** RECORD SET follows **

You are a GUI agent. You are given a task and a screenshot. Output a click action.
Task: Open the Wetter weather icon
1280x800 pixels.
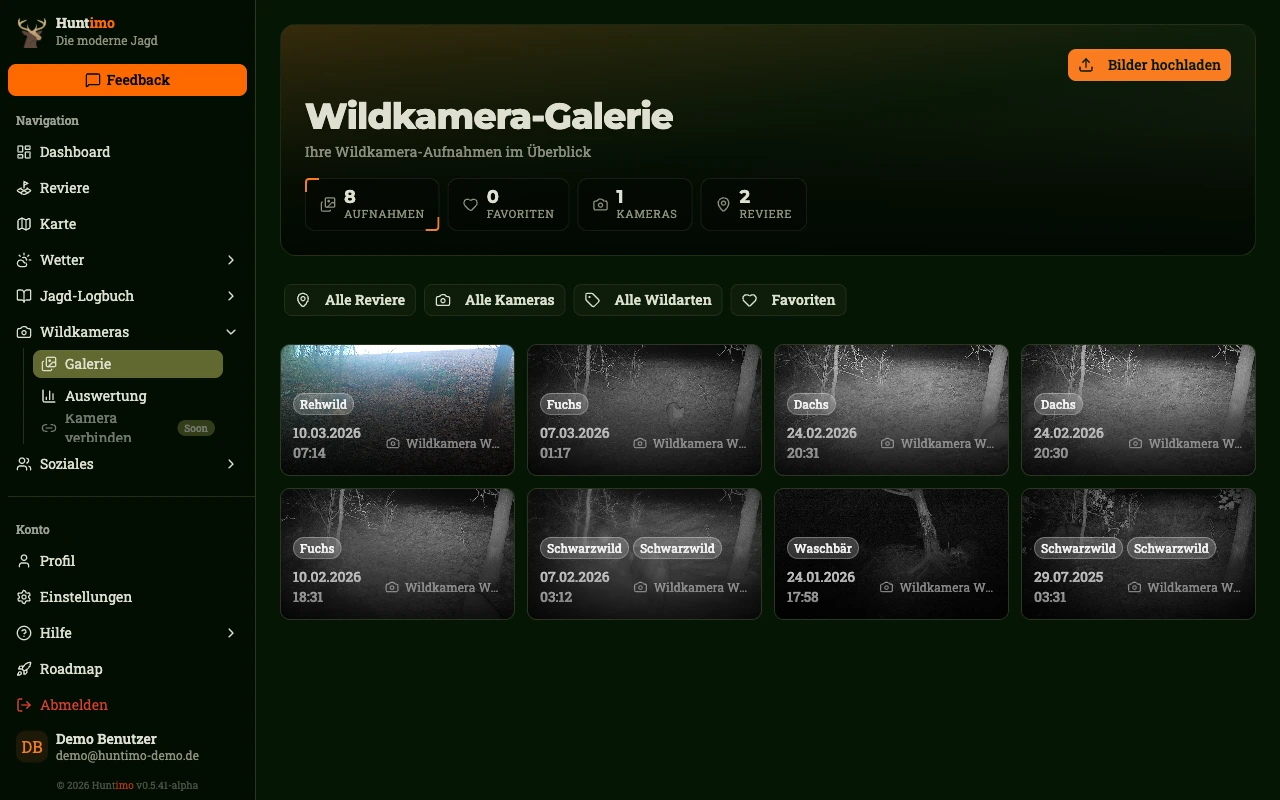[22, 260]
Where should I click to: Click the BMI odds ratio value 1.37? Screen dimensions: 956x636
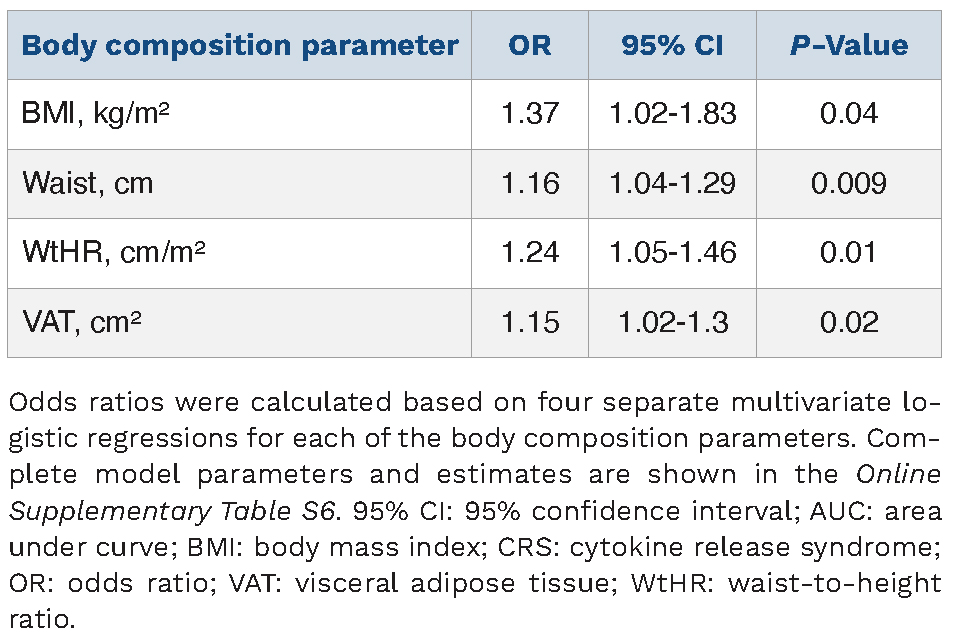point(530,114)
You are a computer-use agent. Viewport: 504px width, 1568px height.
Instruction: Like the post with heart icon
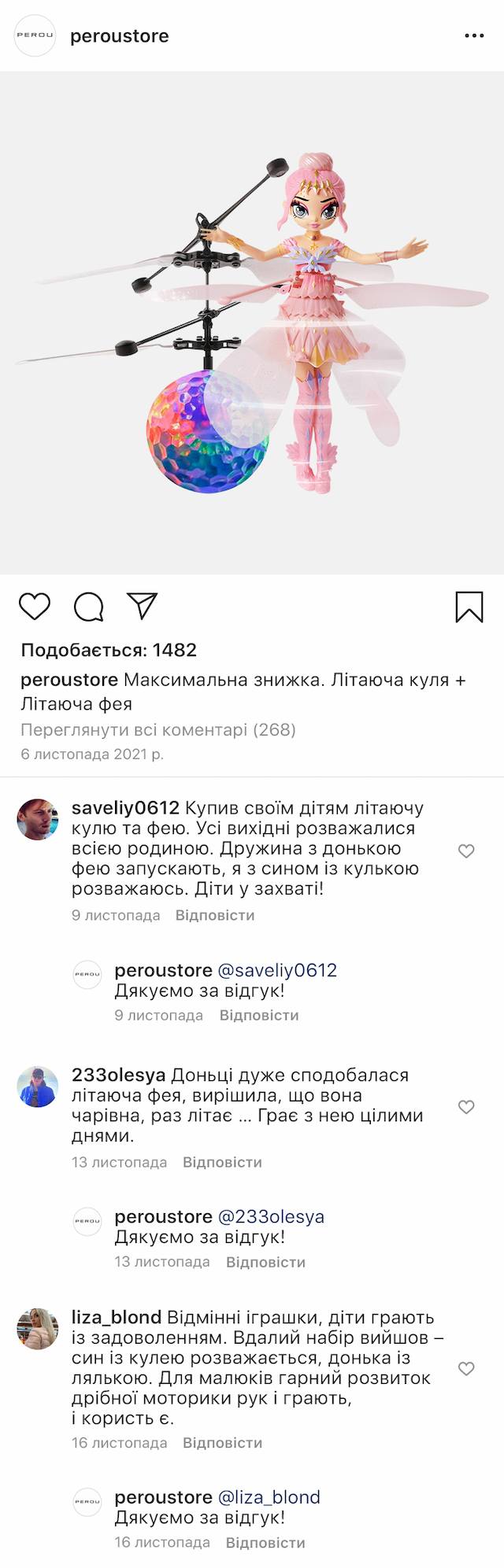[x=35, y=607]
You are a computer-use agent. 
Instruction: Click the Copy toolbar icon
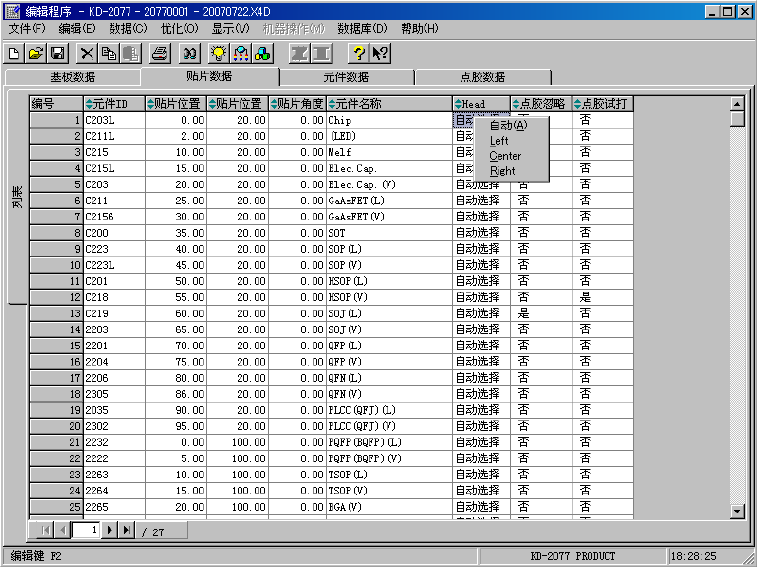coord(108,54)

** End of RECORD SET **

§ EXERCISE
Skip all pictures. Copy exactly the lines from the one containing "Instruction: Like the post with heart icon" through the end of the records, both ends included.

§ SOLUTION TO THE PROBLEM
Instruction: Like the post with heart icon
[x=35, y=607]
You are a computer-use agent. 
Instruction: Click the Copy toolbar icon
coord(108,54)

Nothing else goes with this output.